Muhammad Musa

Personal information
- Full name: Muhammad Musa Khan
- Born: 28 August 2000 (age 26) Islamabad, Pakistan
- Nickname: Raftaar
- Height: 5 ft 9 in (175 cm)
- Batting: Right handed
- Bowling: Right-arm fast-medium
- Role: Bowler

International information
- National side: Pakistan (2019–2020);
- Only Test (cap 238): 29 November 2019 v Australia
- ODI debut (cap 227): 1 November 2020 v Zimbabwe
- Last ODI: 3 November 2020 v Zimbabwe
- T20I debut (cap 84): 8 November 2019 v Australia
- Last T20I: 10 November 2020 v Zimbabwe

Domestic team information
- 2018: Islamabad United
- 2019–present: Northern
- 2019–present: Chattogram Challengers

Career statistics
| Competition | Test | ODI | T20I | FC |
| Matches | 1 | 2 | 2 | 30 |
| Runs scored | 16 | 9 | – | 219 |
| Batting average | – | – | – | 9.52 |
| 100s/50s | 0/0 | 0/0 | – | 0/0 |
| Top score | 12* | 9* | – | 27* |
| Balls bowled | 120 | 97 | 47 | 4,194 |
| Wickets | 0 | 2 | 0 | 98 |
| Bowling average | – | 50.50 | – | 27.25 |
| 5 wickets in innings | – | 0 | – | 6 |
| 10 wickets in match | – | 0 | – | 2 |
| Best bowling | – | 2/21 | – | 7/28 |
| Catches/stumpings | 0/– | 0/– | 0/– | 8/– |
- Source: Cricinfo, 5 January 2024

= Muhammad Musa =

Pakistani cricketer

Muhammad Musa Khan (محمد موسی خان, محمد موسی خان; born 28 August 2000) is a Pakistani cricketer. He made his international debut for the Pakistan cricket team against Australia in November 2019.

==Early career==
Musa was born in Islamabad. His family is originally from Chitral.

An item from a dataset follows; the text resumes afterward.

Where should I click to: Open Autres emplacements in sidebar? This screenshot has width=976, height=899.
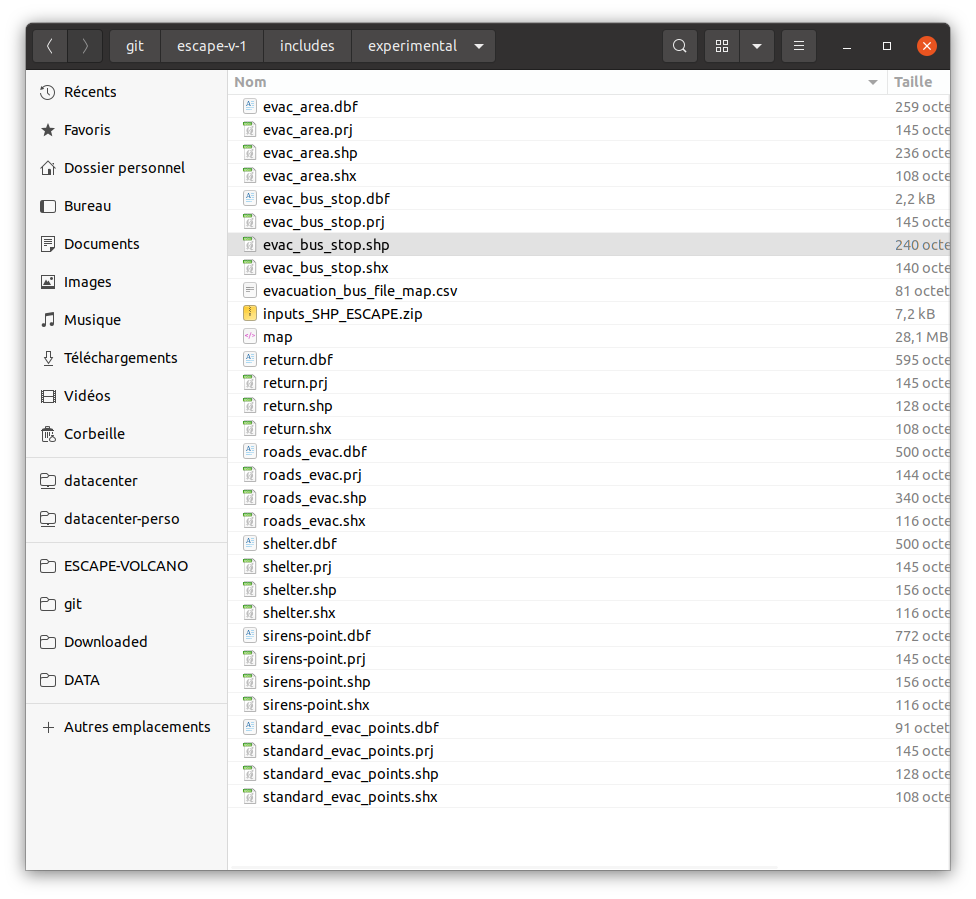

He started his cricketing journey at the age of 16 in 2016 when he joined the Islamabad Gymkhana Cricket Club, before playing at Under-19 level. After performing in Regional U19s he would eventually play for the National U19 squad in the 2017 ACC Under-19 Asia Cup in November 2017 and, later, in the 2018 Under-19 Cricket World Cup in January and February 2018.

==Domestic career==
He made his List A debut for Sui Northern Gas Pipelines Limited in the 2018–19 Quaid-e-Azam One Day Cup on 16 October 2018. Prior to his List A debut, he was named in Pakistan's squad for the 2018 Under-19 Cricket World Cup. He made his first-class debut for Sui Northern Gas Pipelines Limited in the 2018–19 Quaid-e-Azam Trophy on 7 November 2018.

He made his Twenty20 debut for Islamabad United in the 2019 Pakistan Super League on 22 February 2019. During the tournament, the "tall, broad-shouldered young man with green eyes and an eye-catching hairstyle" was noted for his pace (in the high 140s) but a lack of accuracy.

Playing for Islamabad in the 2024–25 Quaid-e-Azam Trophy, he took 38 wickets in five matches at an average of 9.82, and was named bowler of the tournament. In the match against Hyderabad he took 5 for 32 and 7 for 28.

==International career==
In December 2018, he was named in Pakistan's team for the 2018 ACC Emerging Teams Asia Cup. In October 2019, he was named in Pakistan's Test and Twenty20 International (T20I) squads for their series against Australia. He made his T20I debut for Pakistan, against Australia, on 8 November 2019. He made his Test debut for Pakistan, also against Australia, on 29 November 2019.

In June 2020, he was named as one of four reserve players for Pakistan's tour to England during the COVID-19 pandemic. In October 2020, he was named in a 22-man squad of "probables" for Pakistan's home series against Zimbabwe. On 29 October 2020, he was named in Pakistan's One Day International (ODI) squad for the first match against Zimbabwe. He made his ODI debut for Pakistan, against Zimbabwe, on 1 November 2020.